Nous sommes accueillis dans une ambiance de musique traditionnelle japonaise. Le spectacle commence avec un court récitatif en voix off et en Japonais, dont la traduction nous a été remise à l'entrée avec le résumé de l'intrigue : un amour violemment contrarié à l'époque des samouraï (1ere partie) qui se dénoue brutalement dans le Japon moderne (2eme partie). 

 

Ce spectacle mêle constamment et avec une beaucoup d'originalité : jeu théâtral, danse, stylisme et musique.
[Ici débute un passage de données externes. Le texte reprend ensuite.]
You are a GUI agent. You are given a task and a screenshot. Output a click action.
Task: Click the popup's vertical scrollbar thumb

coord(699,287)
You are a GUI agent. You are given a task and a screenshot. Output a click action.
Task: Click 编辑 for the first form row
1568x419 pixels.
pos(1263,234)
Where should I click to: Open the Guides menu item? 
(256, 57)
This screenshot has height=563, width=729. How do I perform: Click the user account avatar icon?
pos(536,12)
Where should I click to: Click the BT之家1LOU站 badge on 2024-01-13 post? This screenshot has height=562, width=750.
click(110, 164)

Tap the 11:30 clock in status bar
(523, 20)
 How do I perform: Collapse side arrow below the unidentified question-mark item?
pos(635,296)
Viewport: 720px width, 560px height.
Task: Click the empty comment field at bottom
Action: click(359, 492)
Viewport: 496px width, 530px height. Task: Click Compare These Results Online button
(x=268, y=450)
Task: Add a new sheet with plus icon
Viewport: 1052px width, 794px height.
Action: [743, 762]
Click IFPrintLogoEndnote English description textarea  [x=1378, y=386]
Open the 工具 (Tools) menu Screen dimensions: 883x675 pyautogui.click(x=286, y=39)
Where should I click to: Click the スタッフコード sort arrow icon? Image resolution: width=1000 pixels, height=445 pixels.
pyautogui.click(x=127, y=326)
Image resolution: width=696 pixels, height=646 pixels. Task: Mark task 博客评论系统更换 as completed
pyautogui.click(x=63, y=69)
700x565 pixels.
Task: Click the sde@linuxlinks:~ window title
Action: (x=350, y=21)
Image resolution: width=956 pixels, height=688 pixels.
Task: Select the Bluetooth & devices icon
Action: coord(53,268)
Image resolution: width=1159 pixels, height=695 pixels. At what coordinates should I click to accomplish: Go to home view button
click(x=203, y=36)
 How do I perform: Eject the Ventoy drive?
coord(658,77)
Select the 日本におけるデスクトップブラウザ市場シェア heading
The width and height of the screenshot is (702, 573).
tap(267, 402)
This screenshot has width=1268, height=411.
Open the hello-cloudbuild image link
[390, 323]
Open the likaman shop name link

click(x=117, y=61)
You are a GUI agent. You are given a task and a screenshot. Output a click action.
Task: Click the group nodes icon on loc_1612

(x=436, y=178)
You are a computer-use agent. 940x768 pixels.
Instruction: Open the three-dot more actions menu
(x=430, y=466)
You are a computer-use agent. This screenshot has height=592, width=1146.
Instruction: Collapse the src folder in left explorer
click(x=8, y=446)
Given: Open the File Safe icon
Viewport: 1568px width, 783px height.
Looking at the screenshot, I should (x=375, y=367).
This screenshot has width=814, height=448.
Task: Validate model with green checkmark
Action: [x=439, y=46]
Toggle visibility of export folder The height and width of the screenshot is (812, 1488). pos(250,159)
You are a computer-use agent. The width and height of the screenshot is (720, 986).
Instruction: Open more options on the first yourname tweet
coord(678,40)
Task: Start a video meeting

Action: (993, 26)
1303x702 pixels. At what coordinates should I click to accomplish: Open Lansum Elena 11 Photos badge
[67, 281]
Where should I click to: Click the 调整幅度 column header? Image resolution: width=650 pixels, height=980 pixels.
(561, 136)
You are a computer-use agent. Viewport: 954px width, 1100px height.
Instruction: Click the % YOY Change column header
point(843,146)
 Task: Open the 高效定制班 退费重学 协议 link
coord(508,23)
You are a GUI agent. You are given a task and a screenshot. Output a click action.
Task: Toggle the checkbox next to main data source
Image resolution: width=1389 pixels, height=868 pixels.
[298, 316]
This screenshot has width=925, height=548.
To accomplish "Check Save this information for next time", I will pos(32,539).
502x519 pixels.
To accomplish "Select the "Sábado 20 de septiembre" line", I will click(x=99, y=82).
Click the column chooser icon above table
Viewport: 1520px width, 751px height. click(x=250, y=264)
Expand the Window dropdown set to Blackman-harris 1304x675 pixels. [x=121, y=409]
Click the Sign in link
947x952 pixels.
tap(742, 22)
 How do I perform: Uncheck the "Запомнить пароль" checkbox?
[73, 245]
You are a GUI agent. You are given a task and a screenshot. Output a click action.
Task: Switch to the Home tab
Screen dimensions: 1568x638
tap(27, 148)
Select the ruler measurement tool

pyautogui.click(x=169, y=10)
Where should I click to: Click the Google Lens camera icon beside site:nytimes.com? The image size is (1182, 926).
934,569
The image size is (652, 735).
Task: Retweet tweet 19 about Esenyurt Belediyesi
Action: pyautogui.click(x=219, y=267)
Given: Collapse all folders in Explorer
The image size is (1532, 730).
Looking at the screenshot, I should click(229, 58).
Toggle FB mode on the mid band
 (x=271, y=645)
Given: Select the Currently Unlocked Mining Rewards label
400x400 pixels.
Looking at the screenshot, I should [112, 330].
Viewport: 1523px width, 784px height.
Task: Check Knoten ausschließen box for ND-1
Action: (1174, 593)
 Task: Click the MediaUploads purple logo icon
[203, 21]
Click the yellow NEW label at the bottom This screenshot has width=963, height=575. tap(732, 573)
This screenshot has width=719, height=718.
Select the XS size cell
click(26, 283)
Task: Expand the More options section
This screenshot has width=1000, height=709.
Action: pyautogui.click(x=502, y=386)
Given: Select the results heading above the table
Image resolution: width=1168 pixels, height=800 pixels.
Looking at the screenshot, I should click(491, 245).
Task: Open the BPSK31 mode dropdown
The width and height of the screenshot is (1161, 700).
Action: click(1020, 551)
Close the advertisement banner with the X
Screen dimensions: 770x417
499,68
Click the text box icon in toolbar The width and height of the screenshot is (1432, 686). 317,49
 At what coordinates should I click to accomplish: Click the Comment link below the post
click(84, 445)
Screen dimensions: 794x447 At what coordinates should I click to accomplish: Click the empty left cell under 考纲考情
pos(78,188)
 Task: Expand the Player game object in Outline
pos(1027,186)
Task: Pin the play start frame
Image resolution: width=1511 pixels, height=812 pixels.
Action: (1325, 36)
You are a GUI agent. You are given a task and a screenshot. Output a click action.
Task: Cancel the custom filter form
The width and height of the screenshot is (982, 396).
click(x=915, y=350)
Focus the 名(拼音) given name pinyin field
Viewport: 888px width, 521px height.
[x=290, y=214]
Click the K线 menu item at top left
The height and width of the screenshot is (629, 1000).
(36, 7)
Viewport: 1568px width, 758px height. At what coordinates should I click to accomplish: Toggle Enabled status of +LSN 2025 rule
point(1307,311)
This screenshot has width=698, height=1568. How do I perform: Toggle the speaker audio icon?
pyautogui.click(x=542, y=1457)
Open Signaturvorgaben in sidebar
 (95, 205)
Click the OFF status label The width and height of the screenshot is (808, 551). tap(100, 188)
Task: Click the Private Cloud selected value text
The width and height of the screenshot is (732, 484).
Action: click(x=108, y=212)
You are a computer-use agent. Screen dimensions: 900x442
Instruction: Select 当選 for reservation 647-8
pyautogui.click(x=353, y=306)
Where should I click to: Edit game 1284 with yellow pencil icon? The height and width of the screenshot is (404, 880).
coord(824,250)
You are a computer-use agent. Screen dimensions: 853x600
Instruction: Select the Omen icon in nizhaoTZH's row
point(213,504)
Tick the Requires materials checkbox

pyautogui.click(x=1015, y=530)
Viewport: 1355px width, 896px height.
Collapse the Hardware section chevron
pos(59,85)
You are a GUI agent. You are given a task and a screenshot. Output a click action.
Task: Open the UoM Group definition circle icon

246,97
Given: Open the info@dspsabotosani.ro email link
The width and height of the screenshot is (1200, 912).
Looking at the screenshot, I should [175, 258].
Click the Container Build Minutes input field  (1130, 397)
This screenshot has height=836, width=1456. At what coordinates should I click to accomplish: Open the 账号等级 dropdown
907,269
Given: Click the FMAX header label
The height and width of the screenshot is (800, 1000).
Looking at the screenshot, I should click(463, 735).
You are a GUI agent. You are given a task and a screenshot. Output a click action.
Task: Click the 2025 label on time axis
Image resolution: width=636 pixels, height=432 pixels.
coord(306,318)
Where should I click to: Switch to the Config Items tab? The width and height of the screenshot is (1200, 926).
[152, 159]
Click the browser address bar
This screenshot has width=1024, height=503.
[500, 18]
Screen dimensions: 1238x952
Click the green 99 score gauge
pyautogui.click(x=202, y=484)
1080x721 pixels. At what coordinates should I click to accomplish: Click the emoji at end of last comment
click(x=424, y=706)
La mise en scène de Luca Franceschi met fortement en valeur le déroulement narratif et les contrastes émotionnels forts chez les personnages : plaisir, violence, deuil, souffrance, gaieté ou insouciance. Les danseuses-actrices (qui tiennent les rôles féminins ET masculins) ont un jeu expressif qui emporte l'imagination. J'y ai vu des notes d'humour, et souvent le regard des danseuses croise celui des spectateurs comme pour partager avec eux leur plaisir. Les maquillages réalisent des masques mobiles fascinants : face blanchie, yeux étirés de noir, sourcils effilés, moue rouge et pincée de la bouche.  Les coiffures, remarquables échafaudages, résistent à toutes les danses. Les scènes se succèdent, se croisent ou s'entremêlent en fonction des péripéties et des émotions, avec des ballets d'une grande variété : tantôt assez hiératiques ou glissés, tantôt de superbes et vifs chassés-croisés, un magnifique combat-danse au bâton réglé au millimètre, des ondulations, des mouvements gracieux des bras ou du cou, une marche « robotisée » hallucinante, des danses "actuelles" rythmées.  La disposition du plateau favorise des chorégraphies d'une précision et d'une concentration qui semble répondre à notre imaginaire sur le Japon. Il fait nuit noire, et pendant toute la représentation les éclairages vont accentuer la narration et faire chatoyer les costumes, accentuant les reliefs, estompant ou valorisant les personnages. Magique.

 

Durant la première moitié du spectacle, les corps sont drapés dans de longs kimonos de couleurs vives et chatoyantes. Leur tournoiement provoque de magnifiques fondus, et les gestes dévoilent des drapés, des découpes, des ondulations de tissus. Les samouraïs sont vêtus de sombre. La jeune héroïne passera du rouge du mariage au blanc du deuil. Elle assistera ensuite à la lutte entre tradition et modernité, et à l'avènement d'une agitation désordonnée. Au milieu du spectacle, les danseuses ôtent leurs grands manteaux-kimonos, et dévoilent les tenues contemporaines créées par Sûan Czepczynski, seyantes et mettant les corps en valeur dans une diversité de formes et de tissus. Avec dynamisme et humour, le défilé de mode proprement dit s'approprie complètement la scène avec des tangos, rocks, street dances syncopés et provocants, sous le regard mortellement détaché de l'héroïne. La création de mode semble à la fois prétexte et conclusion d'une interrogation sur deux mondes entre lesquels Sûan ferait le lien...

 

Les musiciens accompagnent tout le spectacle, et sont eux-même en spectacle. En première partie, ils provoquent un vrai dépaysement avec des créations originales et envoûtantes pour instruments traditionnels et violon, et qui sont partie intégrante du jeu dramatique. Les morceaux contemporains de la seconde partie indiquent clairement une rupture intervenue dans les traditions.

  

 L'association des multiples talents de cette compagnie autour de Sûan Czepczynski donne un résultat esthétique harmonieux. Kan'Ji nous captive dans un entrelac où de chatoyants motifs musicaux, narratifs, dansés et de stylisme se croisent et se mêlent avec virtuosité.  Un merveilleux spectacle dont c'était la dernière représentation. J'en suis sortie en souhaitant que Soon Ka puisse continuer dans cette voie malgré les difficultés que rencontrent les compagnies qui tentent le pari difficile de la multidisciplinarité.